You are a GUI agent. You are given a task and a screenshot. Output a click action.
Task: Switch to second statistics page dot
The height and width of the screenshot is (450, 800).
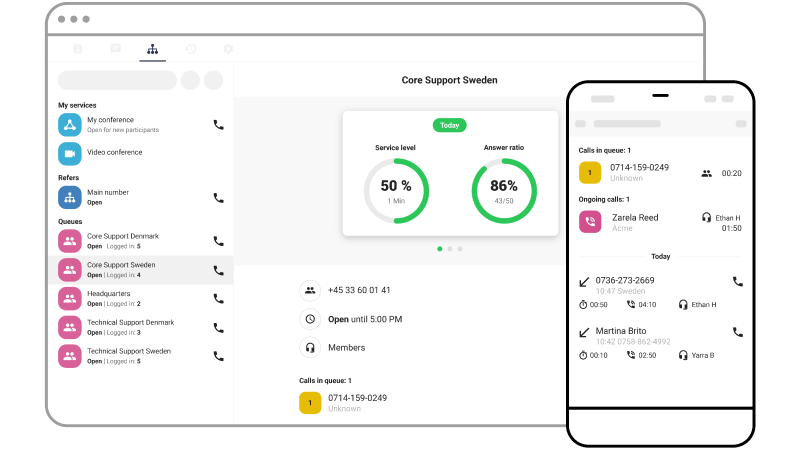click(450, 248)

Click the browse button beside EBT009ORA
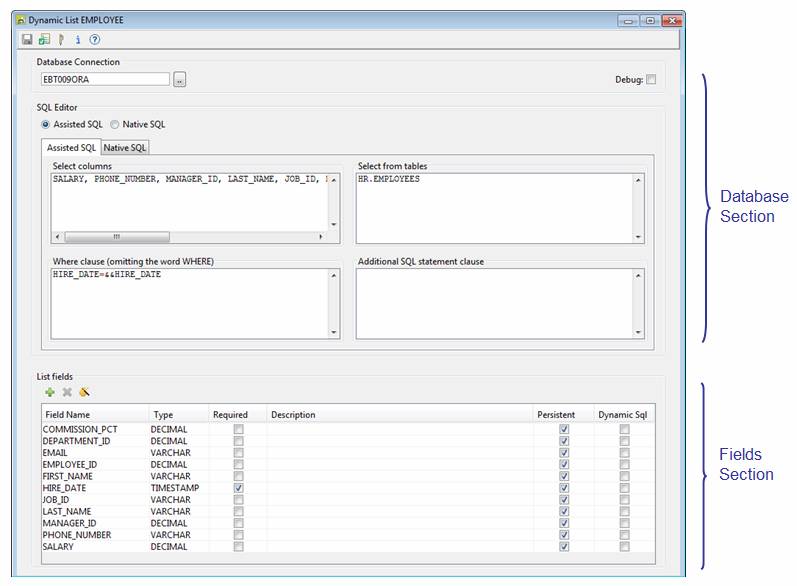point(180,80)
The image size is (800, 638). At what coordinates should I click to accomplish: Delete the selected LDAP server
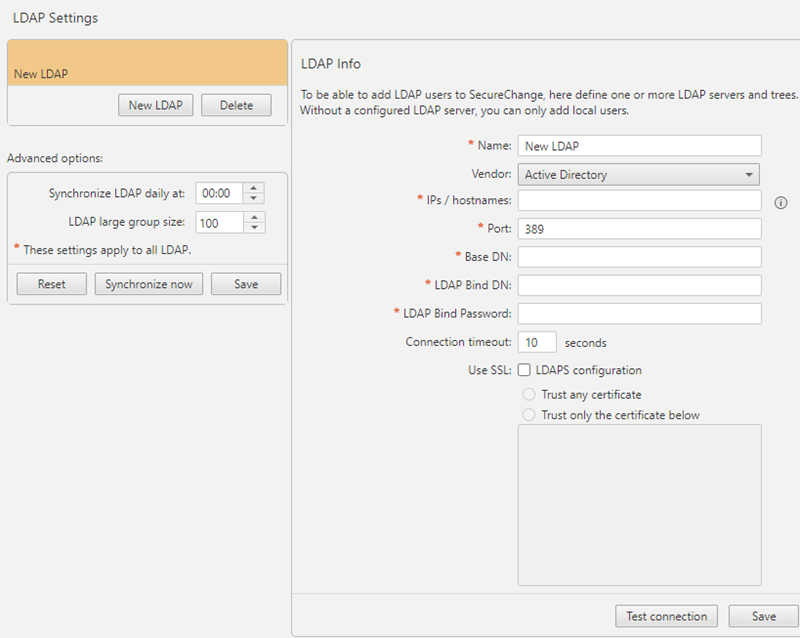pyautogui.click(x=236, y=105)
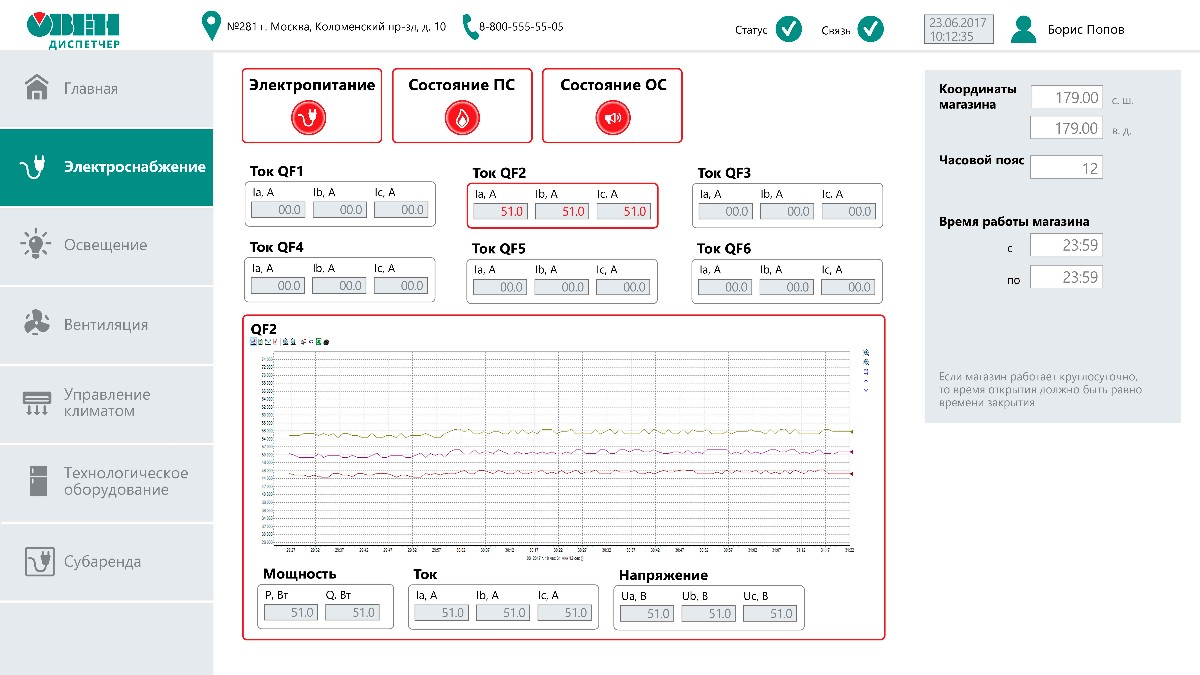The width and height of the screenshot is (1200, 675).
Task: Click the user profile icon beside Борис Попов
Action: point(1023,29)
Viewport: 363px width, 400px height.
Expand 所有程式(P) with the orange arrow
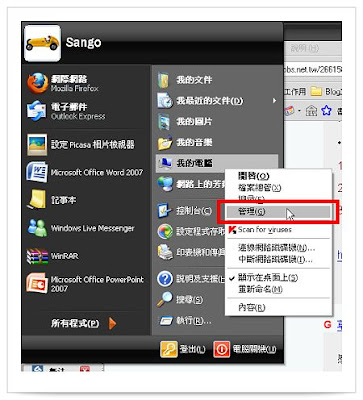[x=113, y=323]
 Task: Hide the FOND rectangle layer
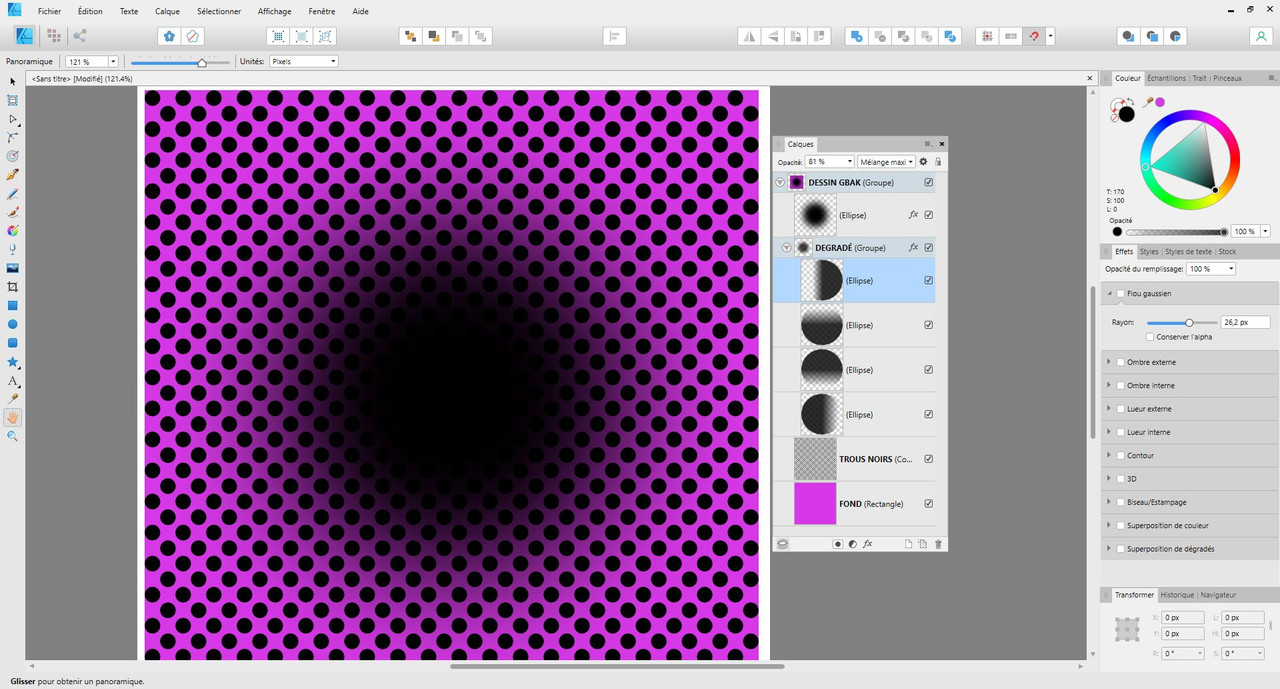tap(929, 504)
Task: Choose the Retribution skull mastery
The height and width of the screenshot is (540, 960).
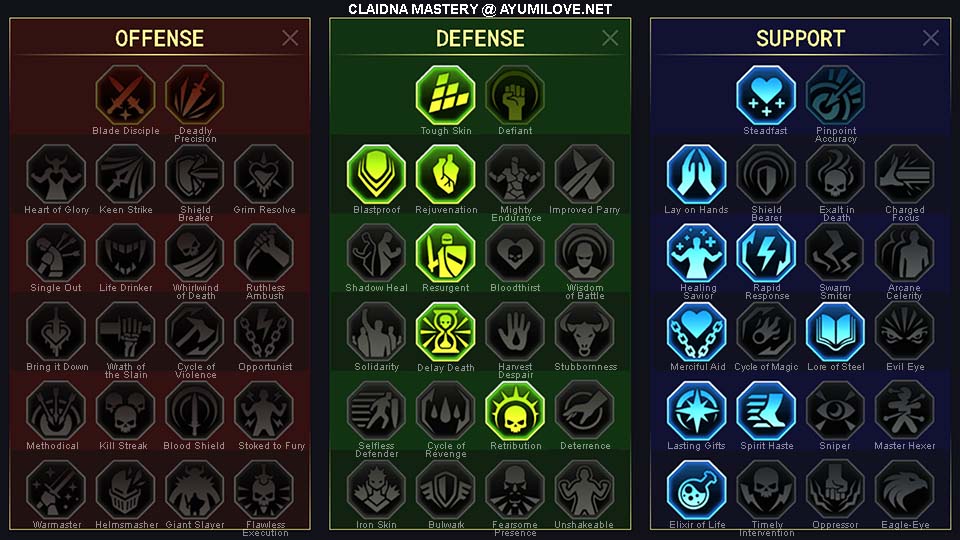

○ ○ ○ ○

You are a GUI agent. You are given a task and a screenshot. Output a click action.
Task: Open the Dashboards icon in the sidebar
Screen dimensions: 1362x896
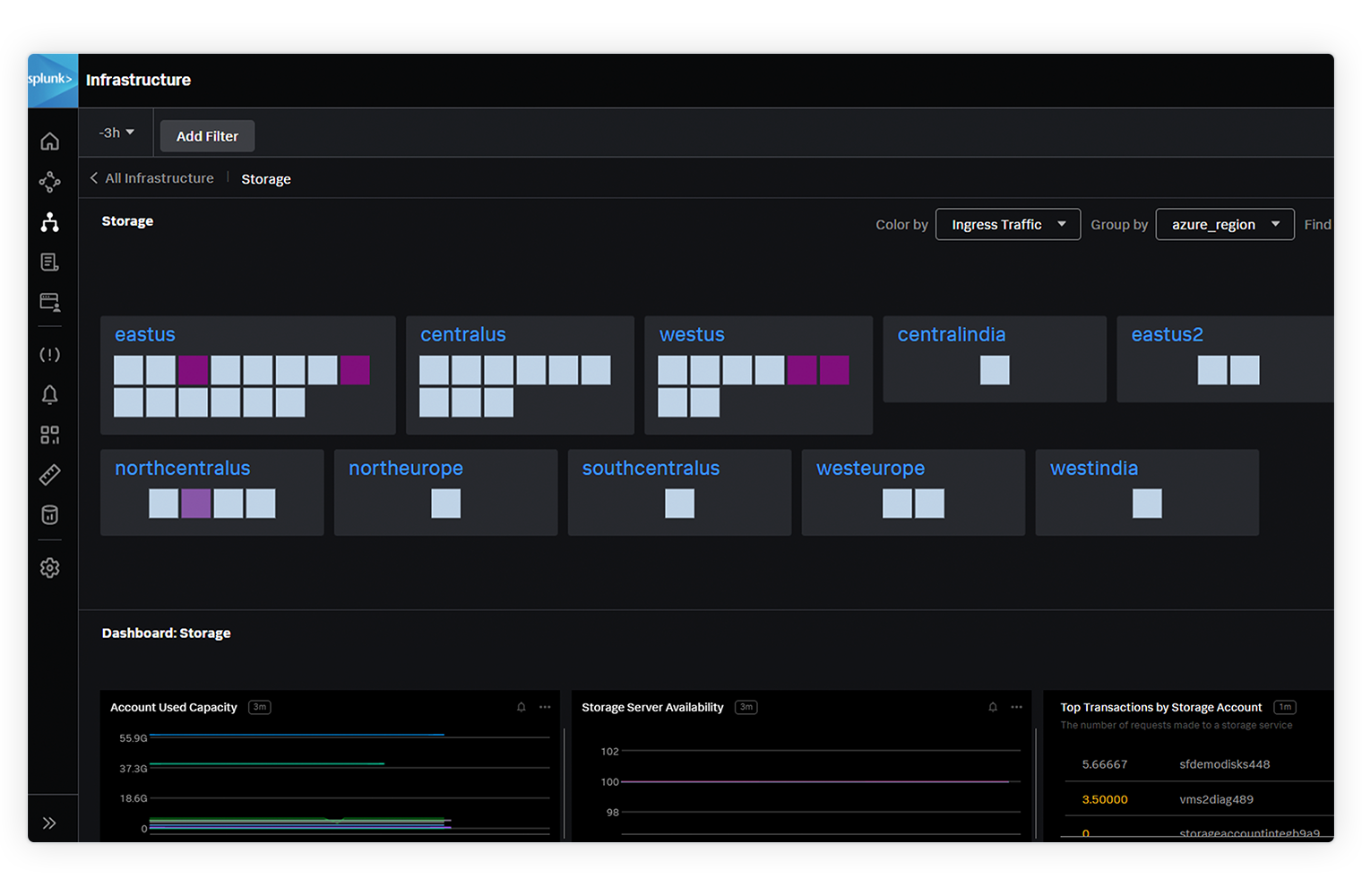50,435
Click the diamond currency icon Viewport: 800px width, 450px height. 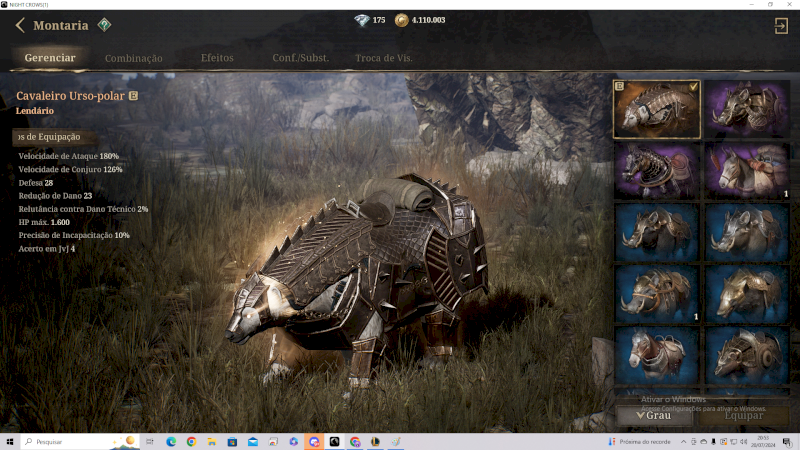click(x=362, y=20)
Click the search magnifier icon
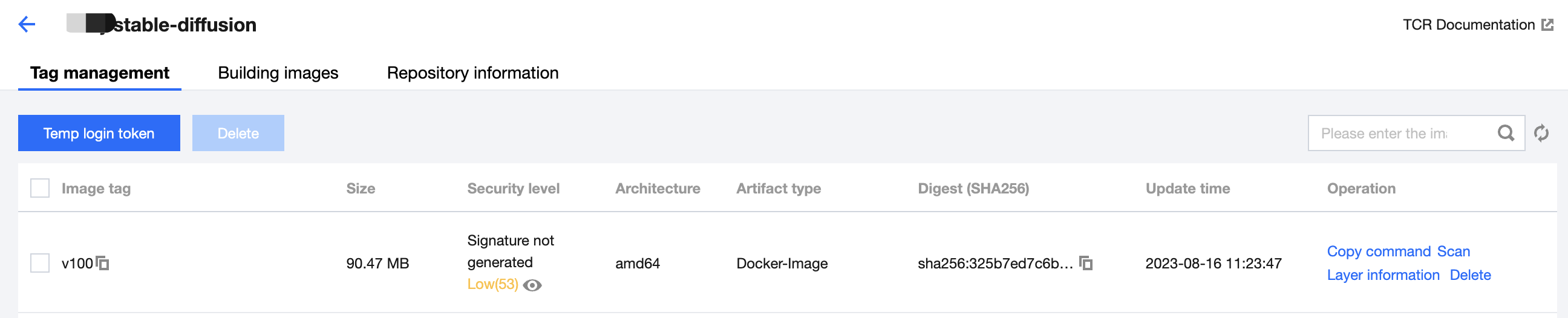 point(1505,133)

○ ○ ○ ○

## [PROBLEM REQUIREMENTS]
All that should be written out is the stretch of lines above between the one holding "Task: Choose the Retribution skull mastery" and the one holding "The height and width of the screenshot is (540, 960).", inclusive, exactly as given.

## [WRITTEN RESPONSE]
Task: Choose the Retribution skull mastery
The height and width of the screenshot is (540, 960).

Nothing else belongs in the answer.